On ne peut pas reprocher à
Hereafter d’être christiano-centriste; la société occidentale est
christiano-centriste. On ne peut pas non plus lui reprocher d’avoir des
croyances, tant qu’on en est assez conscient pour se faire sa propre idée. Mais
on peut lui reprocher la mollesse de son scénario et la simplicité de ses
thématiques. George habite à San Francisco. Il a un don de voyance mais refuse d’en faire
un commerce, lui qui voudrait plutôt mener une vie normale. Il aimerait bien
rencontrer quelqu’un et tomber amoureux, mais son don l’en empêche.
À Londres,
le jeune Marcus vit difficilement le décès de son frère jumeau Jason, et tente
d’entrer en contact avec lui dans le monde des morts, mais sans succès. Pendant
ce temps, la journaliste française Marie Lelay survit miraculeusement à un
tsunami, mais elle est hantée par une vision de ce qu’elle croit être l’au-delà.

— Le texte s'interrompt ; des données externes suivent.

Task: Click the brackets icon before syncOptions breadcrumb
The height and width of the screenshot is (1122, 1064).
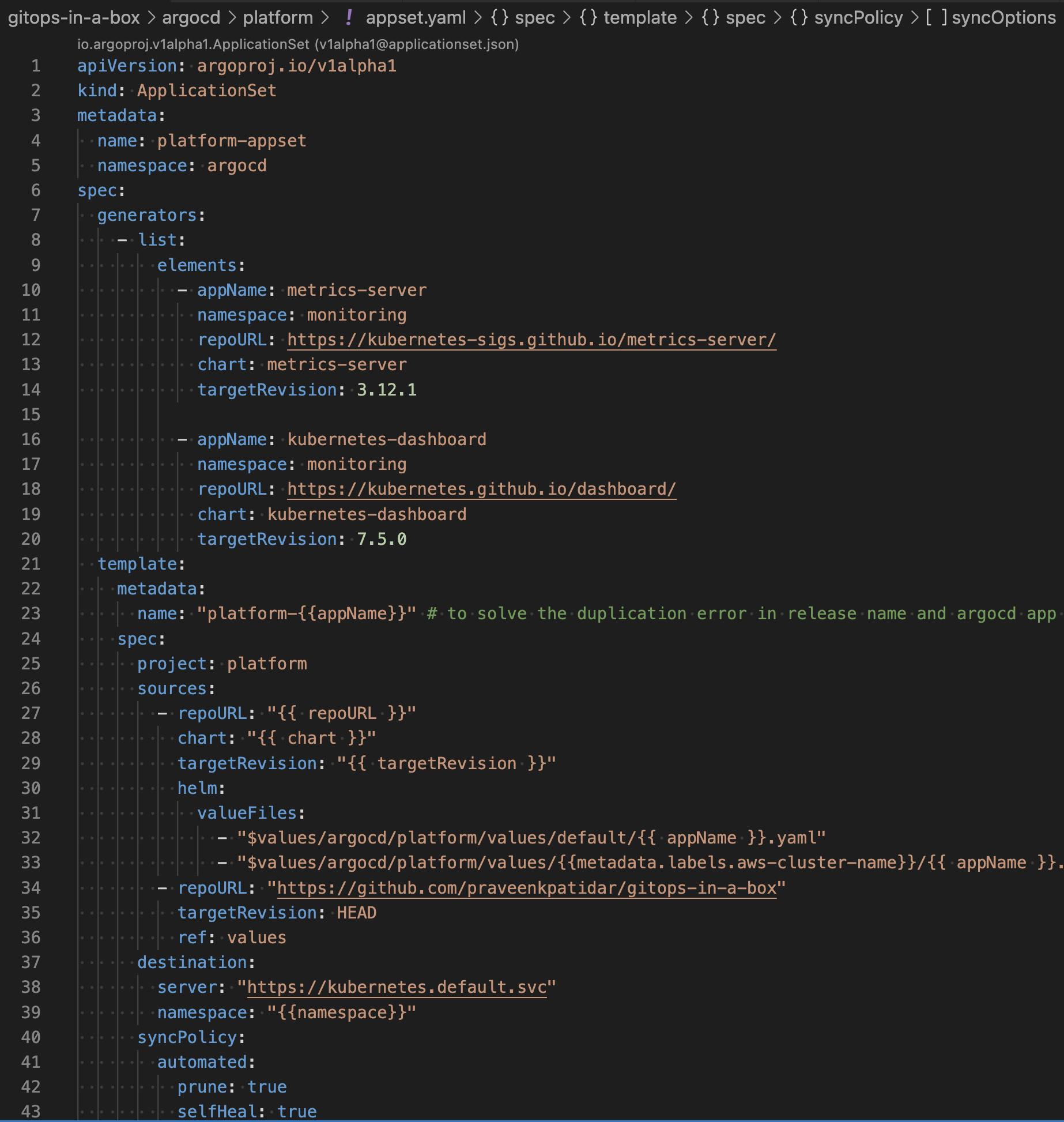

Par un concours de circonstances, les trois vont se rencontrer à Londres. Le scénario souffre de plusieurs graves problèmes qui auraient dû être
diagnostiqués dès la préproduction.
La mise en place du dénouement (c’est à ça
que servent les deux premières heures du film, au fond) est basée sur une
coïncidence (un jeune Londonien se souvient du visage d’un Américain de San
Francisco qu’il a vu sur internet il y a plus d’un an alors que ce dernier fait
justement un voyage à Londres parce qu’il aime Charles Dickens, ça aurait très
bien pu ne pas se passer) particulièrement mince, et dont la portée symbolique
demeure plutôt douteuse. D’autant que le reste du récit n’est pas
particulièrement inspiré ou transcendant, se contentant de lieux communs.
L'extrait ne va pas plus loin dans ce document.